Ainsi l’italien garbo a donné garbe, encore employé par Ronsard, lequel est devenu galbe ; ainsi bureter est devenu buleter, puis bluter ; ainsi carandrion, calandre ; peregrinus, pèlerin, etc.

Angola est la déformation naturelle de Angora . Tout le monde connaît le titre du petit roman écrit au dernier siècle, Angola, histoire indienne.

Nentilles. Esquilancie

Ainsi liveau, latin libella, est devenu niveau ; ainsi colucula a donné quenouille ; ainsi marle de margula, pesle, de pessula, posterle, de posterula sont devenus marne, pène, poterne.

Dans esquilancie, c’est le changement contraire : n est devenu l. Rien de plus raisonnable ; en effet :

  • Orphaninus Orphelin
  • Quaternionem Carillon
  • Bononia Bologne
  • Intranea Entrailles

L’ancien français fanot est devenu falot

Cangrène. Franchipane, Reine-Glaude. Cintième.

Ce sont des changements :

1° de g en c. En beaucoup de mots d’origine commune aux trois langues, le g de l’italien et de l’espagnol est représenté en français par un c. Crier : gritar, gridare ; Crèche : ital. greppia. Le g et le z italiens deviennent souvent c en français : Gabineto, cabinet ; zagrin (vénitien), chagrin. Cela se rencontre également au passage du latin au français : mergus, marcotte, anciennement margotte. Il y a un exemple de g latin devenu ch : pergamenum, parchemin.

2° de c en g. C’est le changement normal ;

  • Aquila Aigle
  • Ciconia Cigogne
  • Cicala Cigale
  • Cicuta Ciguë

Nodier signale la prononciation Glaude  ; tous les dictionnaires, à second, indiquent avec le mot et ses dérivés se disent segond ; secret a eu la même tendance.

3° du c dur ou q en t.

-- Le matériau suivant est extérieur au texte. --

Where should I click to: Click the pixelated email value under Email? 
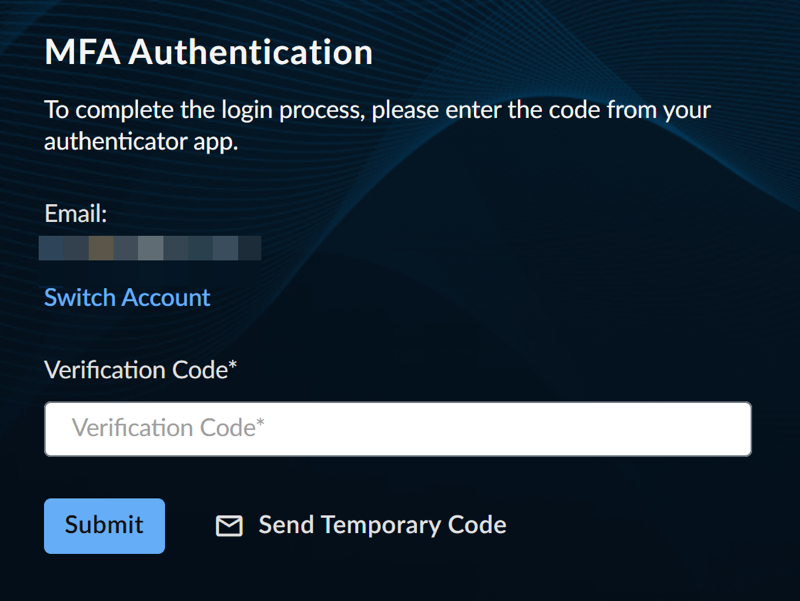(150, 248)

Il y a des exemples du contraire : craindre vient de temere ; carquois était jadis tarquois venu du grec de Byzance, [mot en caractères grecs] (turc, turkash). Le t pour le c dur se trouve en latin : quinque, quintus, ce qui correspond à la déformation française ; taberna et caverna ; torquere, tortura, l’italien busto a donné buste et busc. En français on peut donner tabatière pour tabaquière, peut-être abricotier pour abricoquier et, plus sûrement, la forme populaire parisienne, charturier pour charcutier et l’argot patelin (pays), au xvie  siècle pacquelin.

Sesque, Prétexe, Esquis.

L’x latin se change volontiers en sc, sq, au lieu de s et ss. Lâcher, de laxare, est dans la Chanson de Roland sous la forme lasquer ; myxa a donné mesche, devenu mèche.

Prétexte, que le peuple dit prétèxe, deviendra peut-être prétesque ou prétesse. La forme actuelle est particulièrement hostile.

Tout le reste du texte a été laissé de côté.